→ **Page text**:
· · · ·

PROFESSIONAL CONDUCT (ETHICS)

Somerset Legal Journal headnotes from approximately 1991 through the present.

For earlier cases, please visit the Somerset County Law Library.

 

ATTORNEY FEES

 

A client may terminate his relation with an attorney at any time, notwithstanding a contract for fees, but if he does so, thus making the performance of the contract impossible, the attorney is not deprived of his right to recover on a quantum meruit a proper amount for the services which he has rendered; however, an attorney is entitled to no compensation if he is discharged because of his own wrongful acts.  Wolfe v. LaPorta, 52 Som.L.J. 112 (1993) (Cascio)

 

When a client terminates a relationship with an attorney who had a contingent fee agreement, the attorney can recover reasonable compensation up to the time he was discharged; when a client through his own action makes it impossible for the attorney to perform the contract, a quantum meruit recovery is permitted.  Wolfe v. LaPorta, 52 Som.L.J. 112 (1993) (Cascio)

 

Discussion of the factors to be taken into consideration in determining the fee or compensation payable to an attorney for the reasonable value of his services.  Wolfe v. LaPorta, 52 Som.L.J. 112 (1993) (Cascio)

· · · ·

→ **Goals**:
**1)** Answer these from the professional conduct headnotes, one line each:
(a) Where should someone look for cases earlier than those covered here?
(b) About what span of years do the headnotes cover?
(c) Under what circumstance is an attorney entitled to no compensation?
**2)** Reproduce the passage of the professional conduct headnotes between "When a client terminates" and "permitted.  Wolfe v. LaPorta, 52 Som.L.J. 112 (1993) (Cascio)", inclusive.
**3)** Give the first four words of each headnote under the heading ATTORNEY FEES in the professional conduct headnotes.

· · · ·

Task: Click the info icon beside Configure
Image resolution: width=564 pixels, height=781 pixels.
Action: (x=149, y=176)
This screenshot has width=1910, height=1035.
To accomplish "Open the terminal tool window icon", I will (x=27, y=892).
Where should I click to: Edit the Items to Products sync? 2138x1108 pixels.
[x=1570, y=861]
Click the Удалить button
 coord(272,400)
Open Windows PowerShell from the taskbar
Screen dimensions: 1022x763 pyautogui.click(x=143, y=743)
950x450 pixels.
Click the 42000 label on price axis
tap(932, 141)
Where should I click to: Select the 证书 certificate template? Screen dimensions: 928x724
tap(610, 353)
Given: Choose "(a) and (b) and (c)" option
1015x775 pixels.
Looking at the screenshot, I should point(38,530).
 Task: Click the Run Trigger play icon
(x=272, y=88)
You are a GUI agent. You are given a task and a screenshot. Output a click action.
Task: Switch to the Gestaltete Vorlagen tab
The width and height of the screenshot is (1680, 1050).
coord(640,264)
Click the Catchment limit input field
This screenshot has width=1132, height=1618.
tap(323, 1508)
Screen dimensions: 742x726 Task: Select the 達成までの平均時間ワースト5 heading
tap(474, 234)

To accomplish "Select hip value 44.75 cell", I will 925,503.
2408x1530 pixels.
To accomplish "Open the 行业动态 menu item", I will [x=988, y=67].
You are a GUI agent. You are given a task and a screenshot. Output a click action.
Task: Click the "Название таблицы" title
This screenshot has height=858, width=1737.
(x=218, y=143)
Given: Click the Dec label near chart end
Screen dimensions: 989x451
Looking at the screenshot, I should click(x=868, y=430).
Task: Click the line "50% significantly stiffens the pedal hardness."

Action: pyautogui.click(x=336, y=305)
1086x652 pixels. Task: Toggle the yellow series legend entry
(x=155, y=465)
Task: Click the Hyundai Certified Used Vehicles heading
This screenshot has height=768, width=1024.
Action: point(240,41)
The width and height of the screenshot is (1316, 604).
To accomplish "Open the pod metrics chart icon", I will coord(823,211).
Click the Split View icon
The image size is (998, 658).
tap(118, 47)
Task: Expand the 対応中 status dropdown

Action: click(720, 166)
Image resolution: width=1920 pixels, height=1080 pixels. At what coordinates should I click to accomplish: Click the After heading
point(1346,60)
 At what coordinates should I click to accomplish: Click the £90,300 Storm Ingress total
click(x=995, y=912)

· · · ·

→ **Per-task answers**:
**1)**
(a) The Somerset County Law Library.
(b) From approximately 1991 through the present.
(c) When the attorney is discharged because of his own wrongful acts.

**2)**
When a client terminates a relationship with an attorney who had a contingent fee agreement, the attorney can recover reasonable compensation up to the time he was discharged; when a client through his own action makes it impossible for the attorney to perform the contract, a quantum meruit recovery is permitted.  Wolfe v. LaPorta, 52 Som.L.J. 112 (1993) (Cascio)

**3)**
A client may terminate
When a client terminates
Discussion of the factors